Is there no way to punish the man-in-the-middle for their actions? Of course, there is. Next, let’s see how HTTPS solves communication security issues.
HTTPS Protocol
HTTPS is actually short for SSL + HTTP. Although SSL has largely been replaced by TLS, we will still refer to it as SSL for consistency.
The SSL protocol is not only applied to the HTTP protocol but also to various application layer protocols, such as FTP and WebSocket.
The SSL protocol is similar to the nature of asymmetric encryption discussed in the previous section. During the handshake process, it primarily aims to exchange keys, and then uses symmetric encryption for communication.
The general process is as follows:
This is just a schematic diagram; the actual SSL handshake is much more complex, but the nature is similar. Here, we need to focus on how HTTPS prevents man-in-the-middle attacks.

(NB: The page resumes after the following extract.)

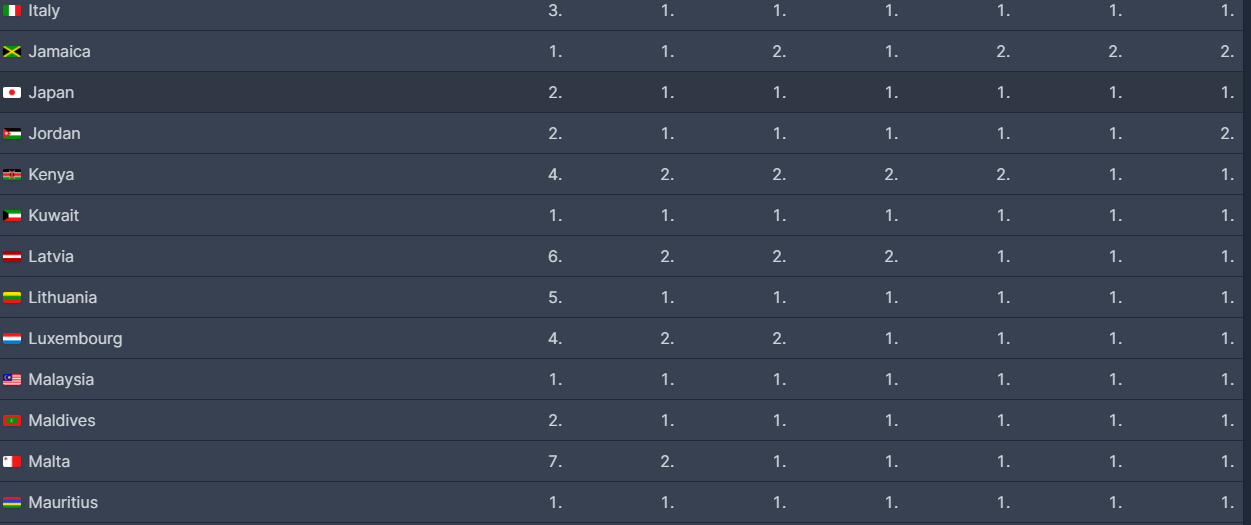The image size is (1251, 525).
Task: Open the Malaysia country link
Action: point(61,379)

From the diagram, it can be observed that the server transmits the public key through the SSL certificate, and the client verifies the SSL certificate. The certificate authentication system is the key to ensuring SSL security. Next, we will explain the CA authentication system and how it prevents man-in-the-middle attacks.
CA Authentication System
In the previous section, we saw that the client needs to verify the SSL certificate returned by the server. How does the client verify the security of the server’s SSL certificate?

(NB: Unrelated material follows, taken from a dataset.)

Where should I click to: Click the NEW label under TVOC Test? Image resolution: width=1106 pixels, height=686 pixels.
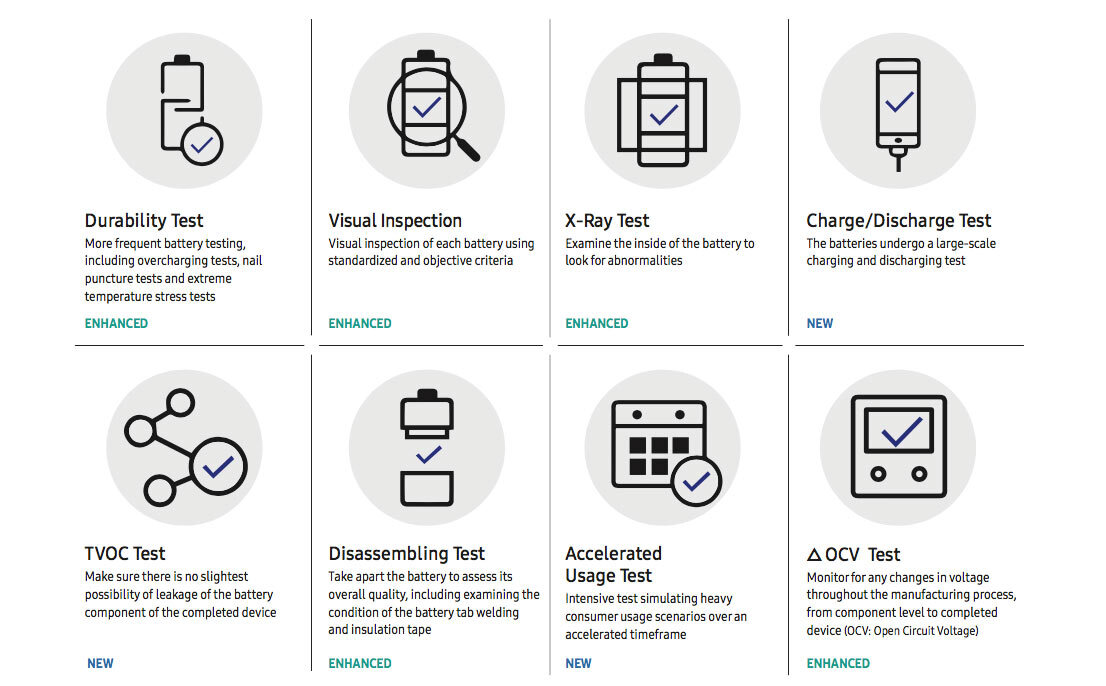point(100,663)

In the CA authentication system, all certificates are issued by authoritative institutions, and the CA certificates of these institutions are already built into the operating system. We refer to these certificates as CA root certificates:
To issue a certificate, our application server must obtain a CA certificate from an authoritative certification authority. We send the public key generated by the server along with site-related information to the CA issuing authority, which then signs it using the relevant information sent by the server.
This results in the certificate for our application server, which generates a signature for the certificate content and encrypts that signature using the private key of the CA issuing authority to obtain the certificate fingerprint, forming a chain of relationships with the upper-level certificate.
Here, let’s download the certificate from Baidu to take a look:
It can be seen that Baidu is trusted by GlobalSign G2, and GlobalSign G2 is trusted by GlobalSign R1.
When the client (browser) performs certificate verification, it checks up the hierarchy until it reaches the root certificate. If there are no issues, it indicates that the server’s certificate can be trusted.
How does the client verify the server’s certificate? The client (browser) finds the upper-level certificate through the hierarchical relationship and uses the public key in the upper-level certificate to decrypt the server’s certificate fingerprint to obtain the signature (sign1). It then calculates the signature of the server’s certificate (sign2) using the signature algorithm.
By comparing sign1 and sign2, if they are equal, it indicates that the certificate has not been tampered with and is not forged.
Interestingly, the RSA used for certificate verification cleverly validates the certificate’s validity by encrypting the certificate signature with the private key and decrypting it with the public key.
Through the certificate authentication system, we can avoid the man-in-the-middle from stealing the AES_KEY and thus intercepting and modifying HTTP communication messages.
Conclusion
First, we learned about HTTP’s insecurity through the man-in-the-middle attack, and then summarized the evolution of security offense and defense technologies leading to the principles of HTTPS, hoping to provide a deeper understanding of HTTPS.